Parish Finance Councils

 Introduction: Since 1983, the Code of Canon Law (c. 537) requires that “each parish is to have a finance council which is regulated by universal law as well as by norms issued by the diocesan bishop; in this council the Christian faithful, selected according to the same norms, aid the pastor in the administration of parish goods.” This canon makes it clear, however, that the finance council does not substitute for the pastor as the chief administrator and legal representative of the parish’s goods and refers to canon 532 which charges the pastor to care for the parish’s goods and to represent the parish in all juridic affairs.
 

Application: The finance council serves in a critical advisory and consultative role to the pastor in all business affairs of the parish. It should be memorialized at the parish level through a charter which addresses matters such as its purpose, membership, term of office and vacancies, officers and duties, meetings and voting. An active finance council is an important goal with meetings to be held regularly, at least on a quarterly basis. A record of meetings should be maintained on file documenting the main topics discussed and any votes taken.

Responsible financial management requires that the finance council, in concert with the pastor, maintain vigorous oversight of the financial affairs of the parish. Together, they should regularly oversee the accounting function and its work product including budgets and financial statements reflecting income and expenses, parish savings and indebtedness. They should regularly evaluate operating and capital requirements, as well as assess the condition of the physical plant and plan for improvements.
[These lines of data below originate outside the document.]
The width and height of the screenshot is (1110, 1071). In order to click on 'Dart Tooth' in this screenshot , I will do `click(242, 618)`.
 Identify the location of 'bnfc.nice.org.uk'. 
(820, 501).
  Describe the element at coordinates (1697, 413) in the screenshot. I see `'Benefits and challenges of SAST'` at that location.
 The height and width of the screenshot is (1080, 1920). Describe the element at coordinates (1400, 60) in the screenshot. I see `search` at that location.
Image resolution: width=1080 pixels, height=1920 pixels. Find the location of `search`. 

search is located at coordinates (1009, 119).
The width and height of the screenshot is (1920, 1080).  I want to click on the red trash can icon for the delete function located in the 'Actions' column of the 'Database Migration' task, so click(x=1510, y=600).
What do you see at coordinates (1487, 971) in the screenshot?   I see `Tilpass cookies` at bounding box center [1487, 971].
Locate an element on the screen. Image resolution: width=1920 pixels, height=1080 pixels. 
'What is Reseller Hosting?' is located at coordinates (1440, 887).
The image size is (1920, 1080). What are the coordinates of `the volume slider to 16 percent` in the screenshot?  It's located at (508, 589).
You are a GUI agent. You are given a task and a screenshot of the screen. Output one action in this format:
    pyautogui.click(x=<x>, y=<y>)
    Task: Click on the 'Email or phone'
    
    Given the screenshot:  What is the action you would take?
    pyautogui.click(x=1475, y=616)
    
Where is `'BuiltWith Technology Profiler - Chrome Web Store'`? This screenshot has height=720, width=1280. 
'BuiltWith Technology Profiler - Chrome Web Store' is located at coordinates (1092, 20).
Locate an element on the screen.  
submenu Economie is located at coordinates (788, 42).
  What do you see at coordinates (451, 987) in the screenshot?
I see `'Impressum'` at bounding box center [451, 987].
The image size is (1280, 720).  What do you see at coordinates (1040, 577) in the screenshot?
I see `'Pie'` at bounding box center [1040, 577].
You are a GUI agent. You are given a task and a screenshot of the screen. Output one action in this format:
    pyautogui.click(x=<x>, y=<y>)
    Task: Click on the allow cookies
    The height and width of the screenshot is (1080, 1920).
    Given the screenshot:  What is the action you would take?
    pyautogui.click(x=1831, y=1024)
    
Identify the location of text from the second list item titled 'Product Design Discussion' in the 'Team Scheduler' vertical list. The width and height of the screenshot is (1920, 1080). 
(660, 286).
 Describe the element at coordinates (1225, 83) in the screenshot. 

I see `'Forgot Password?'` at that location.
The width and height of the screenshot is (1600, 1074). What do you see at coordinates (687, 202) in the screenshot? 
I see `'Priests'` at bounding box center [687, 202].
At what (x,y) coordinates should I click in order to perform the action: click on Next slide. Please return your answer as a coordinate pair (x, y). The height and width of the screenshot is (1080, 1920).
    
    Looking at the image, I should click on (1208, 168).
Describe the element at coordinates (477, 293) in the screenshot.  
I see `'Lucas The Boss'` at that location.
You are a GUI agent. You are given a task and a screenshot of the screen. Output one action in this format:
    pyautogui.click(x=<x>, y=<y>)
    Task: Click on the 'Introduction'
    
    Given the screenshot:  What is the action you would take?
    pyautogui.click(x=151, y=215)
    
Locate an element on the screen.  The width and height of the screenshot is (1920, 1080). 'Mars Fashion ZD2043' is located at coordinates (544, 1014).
Internal controls, which are vital to the effective and efficient operations of the parish, normally rely to a large extent on the adequate separation of accounting duties among staff personnel. However, with limited staff or an accounting staff of one, such separation may be difficult to achieve. Under these circumstances, the pastor and finance council can compensate for such a deficiency through diligent oversight.

Finally, the finance council should assist the pastor in the regular reporting of the parish financial results. A comprehensive report is an important element of accountability and transparency and is required to be submitted to the Pastoral Center on a quarterly basis and to the parish community as a whole at least annually.